Munch followed Jacobsen's advice and though plagued with illness all his life (the painting above is the 1919 Self-Portrait with the Spanish Flu), he managed to survive to age 81, dying in Nazi-occupied Norway in 1944. He also continued painting to the end and it's all great, surprisingly so because I have never seen most of these paintings even in reproduction.

None of the iconic The Scream paintings or drawings are part of the exhibit, which is refreshing, but never fear. You can still buy the tote bag in the gift shop.

Wednesday, July 19, 2017

Multiculti Saturday 3: Ensemble Mik Noowoj at Yerba Buena Gardens

The downtown oasis of Yerba Buena Gardens hosts a free summer performance series from May through October where the scattershot programming ranges from poetry readings to musical performances to staged plays. The audiences tend to be small but the quality of performers in my experience has been remarkably high.

Saturday afternoon's "Hip Hop Orchestra" Ensemble Mik Nawooj was a perfect example.

Started by composer/pianist JooWan Kim in 2010 after receiving a graduate degree from the SF Conservatory of Music, the musical ensemble consists of "MCs/lyricists Do D.A.T. and Sandman, a lyric soprano, flute, clarinet, violin, cello, piano, drums and bass," according to their website. I believe Sandman is the rapper pictured above and below.

They were performing an ambitious oratorio composed by Kim, Death Becomes Life, which featured an augmented chamber orchestra and artwork by Ernest Doty.

It was an oddly interesting mixture of hip hop and classical music styles, including the rapper Do D.A.T. and an operatic soprano above.

To top if off, there was also "interpretative" dancing by TURFinc.

Tuesday, July 18, 2017

Multiculti Saturday 2: Human Flower Guinness World Record

The Asian Art Museum, in conjunction with their Flower Power exhibit, organized a public flashmob to assemble in Civic Center Plaza and attempt to break the Guinness World Record for "Largest Human Flower," held by 2,197 people who gathered at the 2014 Rochester, New York Lilac Festival. There were even turnstiles which recorded every entrance/exit of the flashmob to make everything completely official.

The museum had capped the online registration that included a free admission pass to 4,000, which was probably shortsighted.

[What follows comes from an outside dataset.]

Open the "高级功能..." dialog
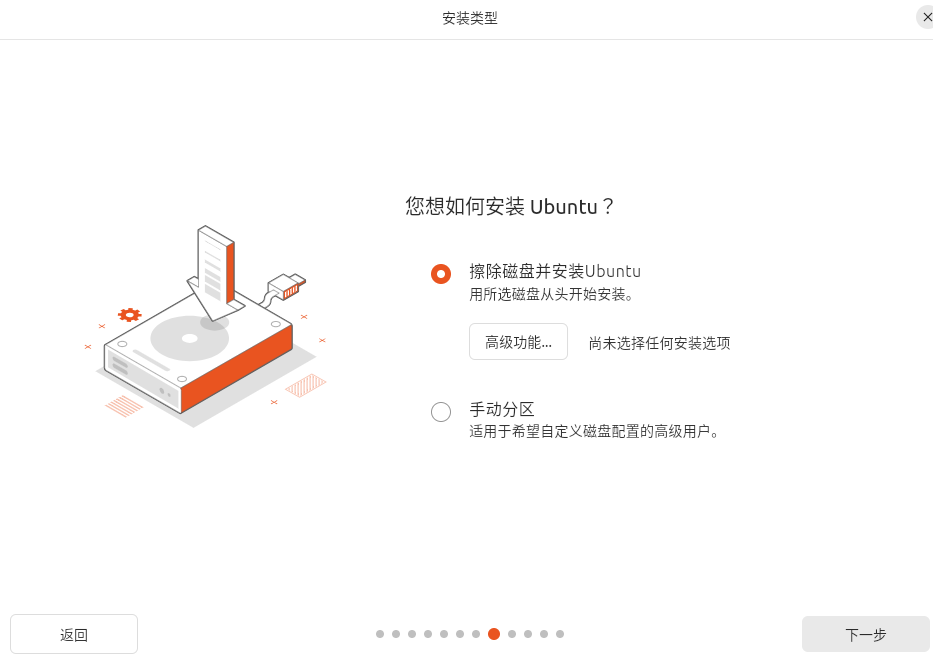 518,342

Only about half the people who register online ever show up for anything, so it was touch-and-go if the record was to be broken. Tony and I showed up as late fill-ins and were hustled into a sea of pink trash bags.

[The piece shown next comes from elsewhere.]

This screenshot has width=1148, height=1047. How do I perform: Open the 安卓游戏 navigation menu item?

Michael Empric, a Guinness World Record official, was in attendance to certify the proceedings and convey a sense of momentous occasion.

We were soon suffering from heat prostration without shade while waiting for latecomers running from the Civic Center BART station.

We were shoved together in a last push to create a flower-like shape for five minutes...

...and instead of being claustrophobic, the all-ages, all-races crowd were wonderful with each other.

And by a 108-person margin, I am now a Member of the Guinness World Record Family. Guess we can cross that one off the bucket list.